Dopiero dużo później dowiedziałem się, co
oznaczają słowa, które nieustannie pukały w
białą ścianę i że mogły to być słowa owadów
wyruszających w świat zewnętrzny. Nie
mogłem wówczas potwierdzić tego znaczenia.

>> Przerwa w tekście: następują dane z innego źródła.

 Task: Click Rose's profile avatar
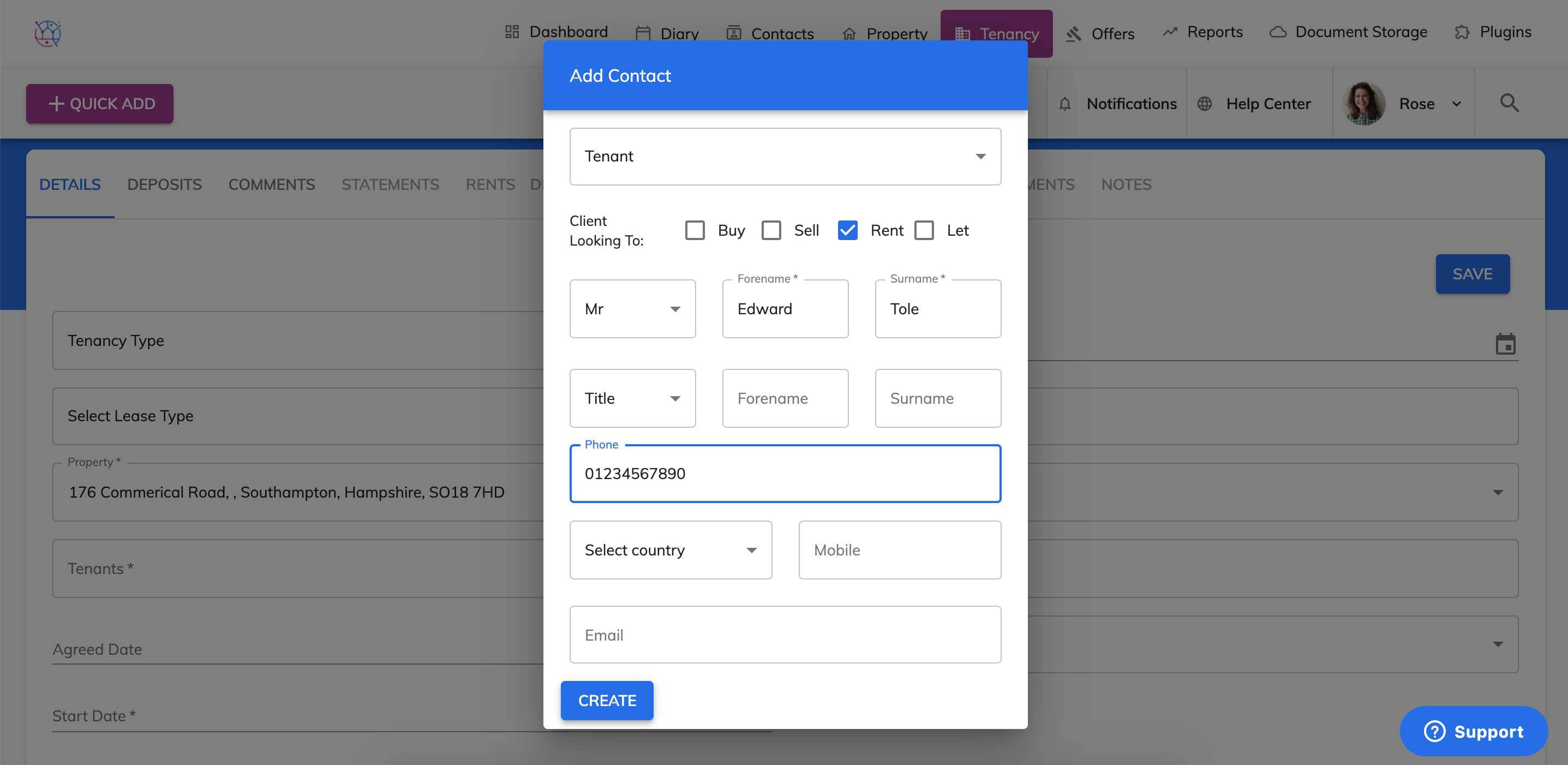pos(1363,104)
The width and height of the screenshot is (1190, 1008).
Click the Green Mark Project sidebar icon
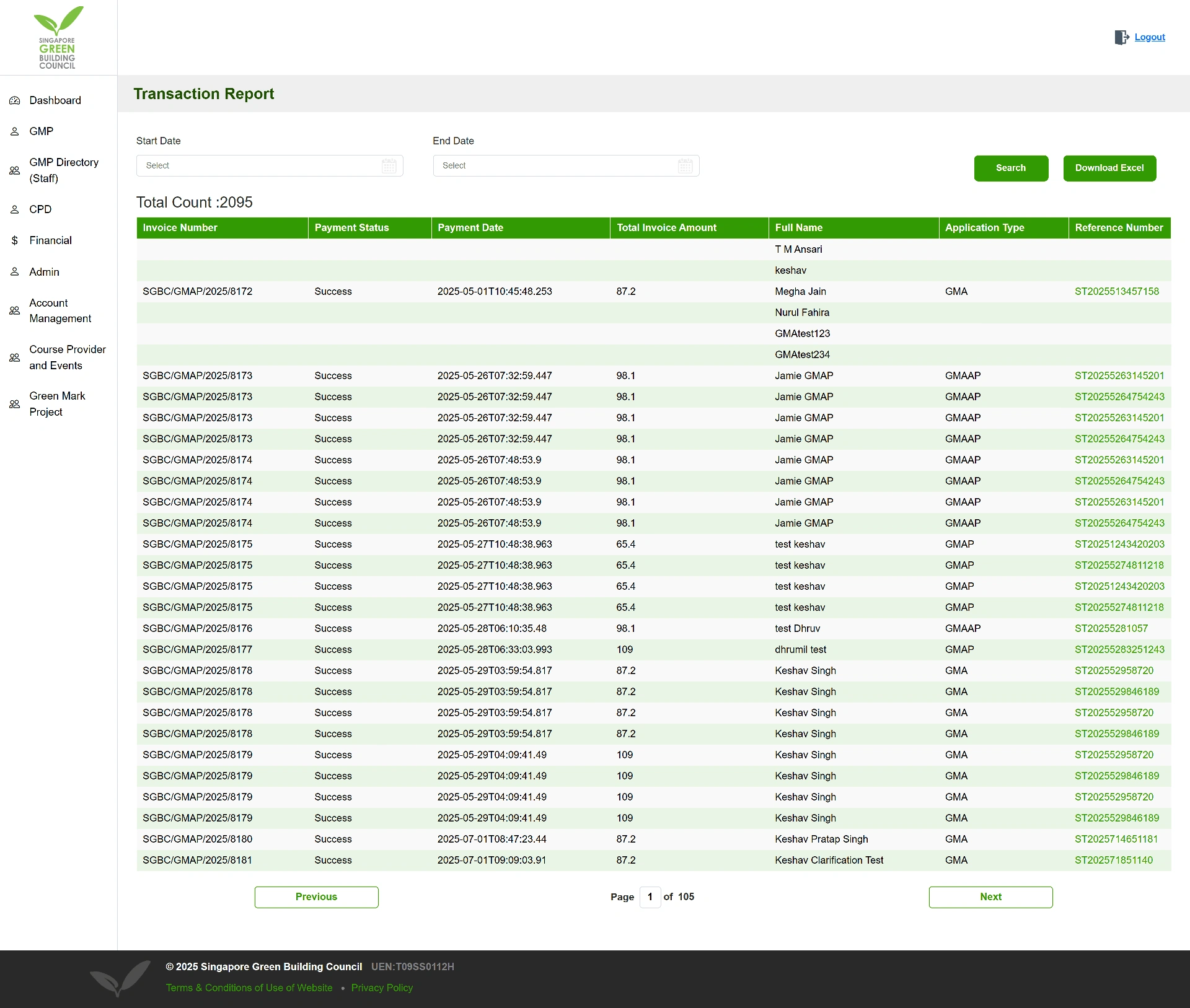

Wciąż byłem nieśmiałym owadem, który nie
widział nawet jasności nad ziemią.
Mała biedronka, którą trzymam na dłoni
właśnie rozłożyć skrzydła. Po kilku próbach
owad w końcu odleciał mi z ręki i nie
pozostało nam nic innego, jak tylko w
milczeniu oglądać nagłe pożegnanie i
rozpoczęcie nowego sezonu.
Komentarze (4)
Ciekawie opisane wspomnienia z pobytu
w czasowej izolacji. "Ludzie, którzy czytali poranną
gazetę" przechodzą już do historii.
Czy w końcówce nie uciekło np "próbuje" sprzed
"rozłożyć"?
Miłego dnia:)
Takie jakby preludium do opowieści o XIX w.
Renfieldzie. Ale gdy się czyta pierwszy raz, opowieść
uspokaja i wzrusza, dobrze się przy niej zasypia :-)
Nie lubię szpitali, a ten chyba jest psychiatryczny.
Czasami też mam wrażenie, że jestem w szpitalu.
Psychiatrycznym. Na wszelki wypadek jednak, gdyby to
nie była fikcja, życzę dużo zdrowia.